According to official data, the Jewish community of Armenia is comprised of only 127 members, while unofficially there are nearly 1 000.

"We spare no efforts to preserve our culture and national values, but there are still certain religious problems. A Jew should observe the Sabbath. How many people in Armenia can afford to stay at home on Saturday doing nothing? Almost all institutions in Armenia operate on Saturdays, including the Jews working for them.

“Our children serve in the army. Can they say they aren’t going to comply with the military orders or serve on Saturdays? Naturally, they can’t. Many educational institutions also work on Saturdays. What should we do? Should a Jewish child be deprived of the education? Sometimes it seems to me that our rabbi is the only one who observes Sabbath in Armenia,” the leader of the Jewish community Rimma Varzhapetyan says.

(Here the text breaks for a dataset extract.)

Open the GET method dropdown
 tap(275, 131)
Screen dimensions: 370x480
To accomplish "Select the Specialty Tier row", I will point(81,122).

The Jews of Armenia have faced a certain manifestation of religious discrimination this year. There are a cross and a church portrayed on one of the new bills (the 500 dram bill) approved by the Armenian Central Bank that will be put into circulation this year. It will be a sin for the Jews to use this money:

“It’s the national currency, the money that everybody uses. Money is a dirty thing because it passes through thousands of hands. I believe that portraying a cross on the bill is disrespectful towards it [the cross -ed.]. You never know who will be holding a picture of the cross in their hands, will it be a decent or indecent person, an honest or a corrupt man. It may also fall into the hands of people whose religion prohibits them from holding or wearing a cross. It’s unacceptable for the Jews to take this money,” says Rimma Varzhapetyan.

The cross is regarded by Jews as the main symbol of other people’s religion which they are prohibited to wear in any form. It’s also a symbol of death and suffering for them. For over 1 500 years people have blamed the Jews for the crucifixion of Jesus Christ, thereby justifying the anti-Semitic policies. It was only in 1965 that the Roman Catholic Church declared that the sin of Christ’s crucifixion shouldn’t apply to any Jews nor their descendants.

The Jewish community is unlikely to make any loud statements about the new national currency. They think they will just avoid using 500 dram bills. Nevertheless, Varzhapetyan regrets that the new bill was designed with a disregard for the rights of Jews.